Casablanca’s eventual decline was both a harbinger of and a contributor to the music industry’s struggles in the 1980s: When foreign interests bought the formerly independent label, they discovered just how precarious a position the U.S. record business had been put in by headlong moves like Casablanca’s disastrous gamble to market four KISS solo albums at once. Harris argues in the book that his label’s collapse was also due to Bogart’s personal loss of vision. Once a forward thinker with an eye and ear for new talent, he became in Harris’ eyes a deluded publicity hound who attached his company to faded “personalities” like the Captain & Tennille as part of a misguided quest for personal notoriety.
“Keep in mind [that] he always wanted to be a star, even when he was very young and performing in the Catskills,” says Harris. “Maybe he thought his opportunity had finally come.” (Bogart died of cancer in 1982, at age 39.)

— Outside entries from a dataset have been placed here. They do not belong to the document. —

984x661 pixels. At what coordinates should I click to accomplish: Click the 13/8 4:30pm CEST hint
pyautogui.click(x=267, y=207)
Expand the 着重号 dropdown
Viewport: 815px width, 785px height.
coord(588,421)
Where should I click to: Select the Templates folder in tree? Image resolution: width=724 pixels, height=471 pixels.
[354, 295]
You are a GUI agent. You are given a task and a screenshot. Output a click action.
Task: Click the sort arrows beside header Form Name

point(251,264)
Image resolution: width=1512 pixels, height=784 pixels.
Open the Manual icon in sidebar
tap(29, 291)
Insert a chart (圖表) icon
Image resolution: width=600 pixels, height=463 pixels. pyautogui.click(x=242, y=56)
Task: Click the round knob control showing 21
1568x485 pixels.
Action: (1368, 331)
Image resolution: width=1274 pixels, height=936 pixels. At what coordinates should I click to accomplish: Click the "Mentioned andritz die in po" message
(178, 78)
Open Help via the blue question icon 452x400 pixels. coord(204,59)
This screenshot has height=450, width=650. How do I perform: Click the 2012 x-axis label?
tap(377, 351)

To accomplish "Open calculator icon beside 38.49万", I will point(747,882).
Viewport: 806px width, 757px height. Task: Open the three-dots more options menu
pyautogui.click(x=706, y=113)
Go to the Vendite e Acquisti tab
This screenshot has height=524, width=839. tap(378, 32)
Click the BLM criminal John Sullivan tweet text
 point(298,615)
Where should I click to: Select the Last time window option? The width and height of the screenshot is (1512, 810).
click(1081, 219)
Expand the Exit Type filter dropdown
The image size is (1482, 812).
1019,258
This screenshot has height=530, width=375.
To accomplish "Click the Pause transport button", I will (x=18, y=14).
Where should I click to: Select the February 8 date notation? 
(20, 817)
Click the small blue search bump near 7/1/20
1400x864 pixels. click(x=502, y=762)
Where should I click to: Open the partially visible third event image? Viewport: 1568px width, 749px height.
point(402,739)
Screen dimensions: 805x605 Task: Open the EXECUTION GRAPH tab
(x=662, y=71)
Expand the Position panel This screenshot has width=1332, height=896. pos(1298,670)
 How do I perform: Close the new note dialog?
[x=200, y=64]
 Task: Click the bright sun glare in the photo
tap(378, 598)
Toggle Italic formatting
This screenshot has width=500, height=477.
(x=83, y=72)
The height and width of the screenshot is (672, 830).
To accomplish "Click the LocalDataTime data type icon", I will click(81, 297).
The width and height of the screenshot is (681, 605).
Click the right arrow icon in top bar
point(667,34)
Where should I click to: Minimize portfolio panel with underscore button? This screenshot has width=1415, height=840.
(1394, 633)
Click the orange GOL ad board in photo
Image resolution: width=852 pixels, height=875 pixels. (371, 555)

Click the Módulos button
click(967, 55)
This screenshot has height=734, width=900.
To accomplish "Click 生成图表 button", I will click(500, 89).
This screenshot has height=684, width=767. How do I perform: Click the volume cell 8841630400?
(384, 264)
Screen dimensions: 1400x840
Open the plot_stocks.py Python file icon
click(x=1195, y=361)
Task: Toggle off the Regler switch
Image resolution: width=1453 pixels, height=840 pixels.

Harris left Casablanca in 1979 before the bottom fell out. These days, he says, he runs a company that “secures exposure” on radio for musicians, products and services – “everything from a new type of pill splitter [and] herbal foot pads to computer programs, and [from] Neil Sedaka, Kris Kristofferson [and] Natalie Cole to new groups like Back Door Slam.”
New groups and herbal foot pads? Sounds like the Casablanca ethos still lives.